#### [Challenge a]
Identify every line in the rows that contains the word "button", and copy each of those lines.

Thanks for taking a look at it. This is our first Tesla - our application was developed on and currently runs on Fermi-based cards - but I did expect it to be faster on the Tesla. I disabled ECC per your earlier post and saw no significant gains, so I am guessing the processing is not bandwidth-bound.
It sounds like restructuring the app is the thing to do now. I appreciate everyone’s time and comments.
You are probably aware of it at this point, but I figured I should point it out just in case: A change to the ECC settings requires a reboot to take effect.
It seems like the best thing to do now is to find out where the bottlenecks are in the application with the help of the profiler, then drill down on those.
You could in the best case scenario expect ~ 8x speedup if it scales perfectly to the new architecture.
Even if you fulfill all 3 requirements, your application could still end up going from being compute bound to becoming bandwidth bound given that the K20 only has a marginal increase in bandwidth capacity over for ex GTX580, while radically increasing SP and DP performance.
I have access to the server with two Tesla K20X cards installed (the most powerfull Kepler solution Nvidia privides), making a test drive right now.
My conslusion is very frustrating: even Tesla K20X is approximately 10-15% SLOWER than GTX580 for tasks that use single precision math and employ lots of random access reads from global memory. When it comes to the cache efficiency Kepler looks very weak.
I have also done a number of tests with GTX680, this card is 2.5 times slower on my tasks.
Need to re tweak a program. Though do not expect big speed up in compare with GTX580. Those chips have nearly same size afaik. Kepler has lower frequency, therefor lower power consumption and easier to produce.
A Kepler SMX has quite a different “shape” than a Fermi SM. A block can have twice as many 63-register warps but only half as much shared memory per warp. That right there has a huge impact on preexisting Fermi kernels.
In a decent-sized project I finished last fall, each Kepler thread block was achieving 2.2x the throughput on 2x the workload of a maxed out Fermi block. The advantage decreases on larger problems as the device becomes memory bound.
At the least, any highly tuned Kepler kernel should be focused on fully utilizing the SMX since each one is quite a chunk of silicon by itself.
I would classify my Kepler kernel design style as Volkovian with an extreme focus on abusing SHFL and minimizing shared and device memory transactions. Baroque Neo-Volkovian? :)
Summary: Kepler is a monster if you design your kernels to fully utilize what it offers.

#### [Information shown]

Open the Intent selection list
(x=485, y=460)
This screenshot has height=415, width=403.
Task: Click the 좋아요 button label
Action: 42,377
--
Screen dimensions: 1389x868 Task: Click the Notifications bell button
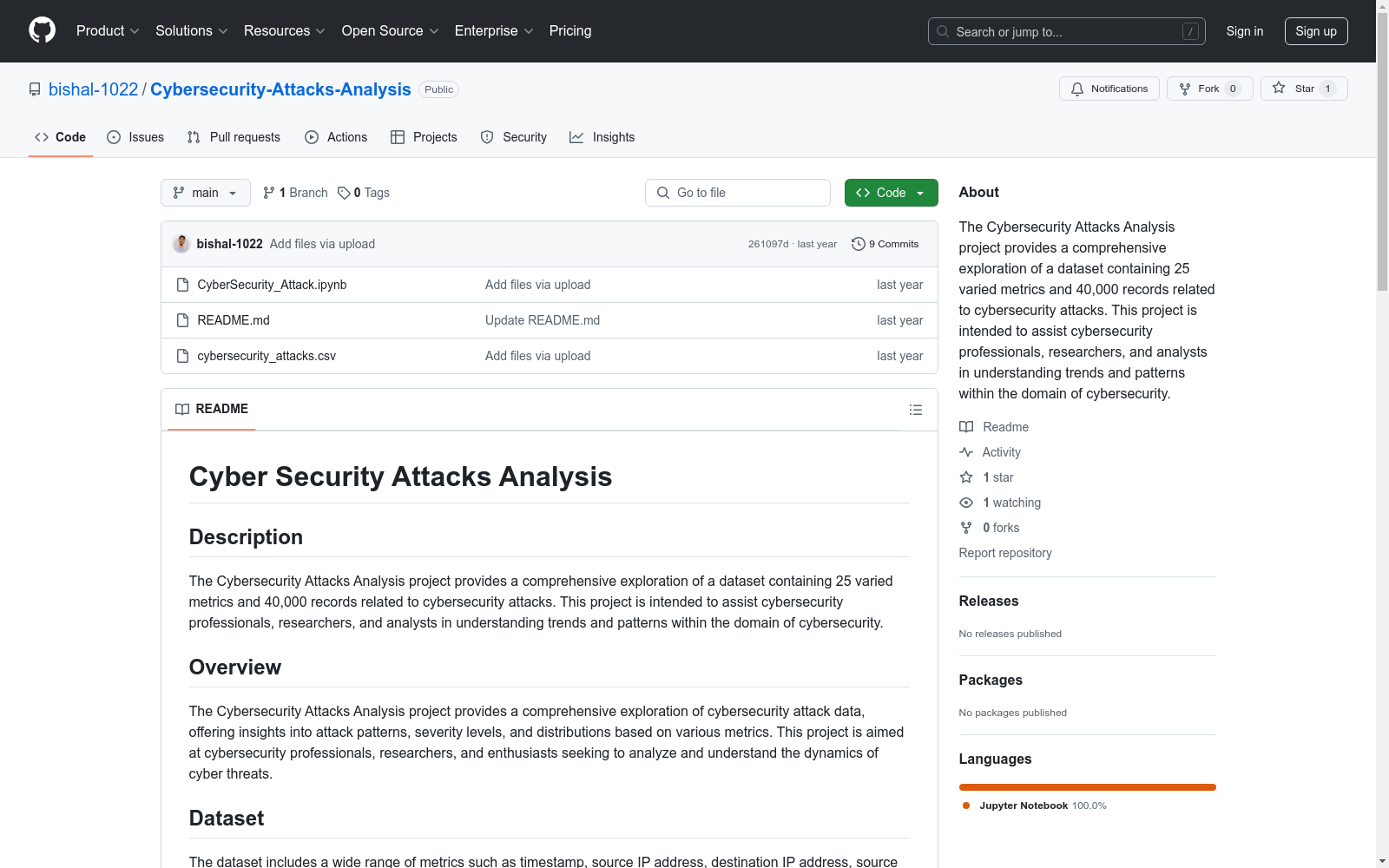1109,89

#### [Challenge b]
Edit the Kepler discussion from "It seems like" up to and including "the new architecture.", writing that span out again with "profiler" replaced by "debugger".

#### [Task solution a]
Task: Click the 좋아요 button label
Screen dimensions: 1389x868 Task: Click the Notifications bell button

#### [Task solution b]
It seems like the best thing to do now is to find out where the bottlenecks are in the application with the help of the debugger, then drill down on those.
You could in the best case scenario expect ~ 8x speedup if it scales perfectly to the new architecture.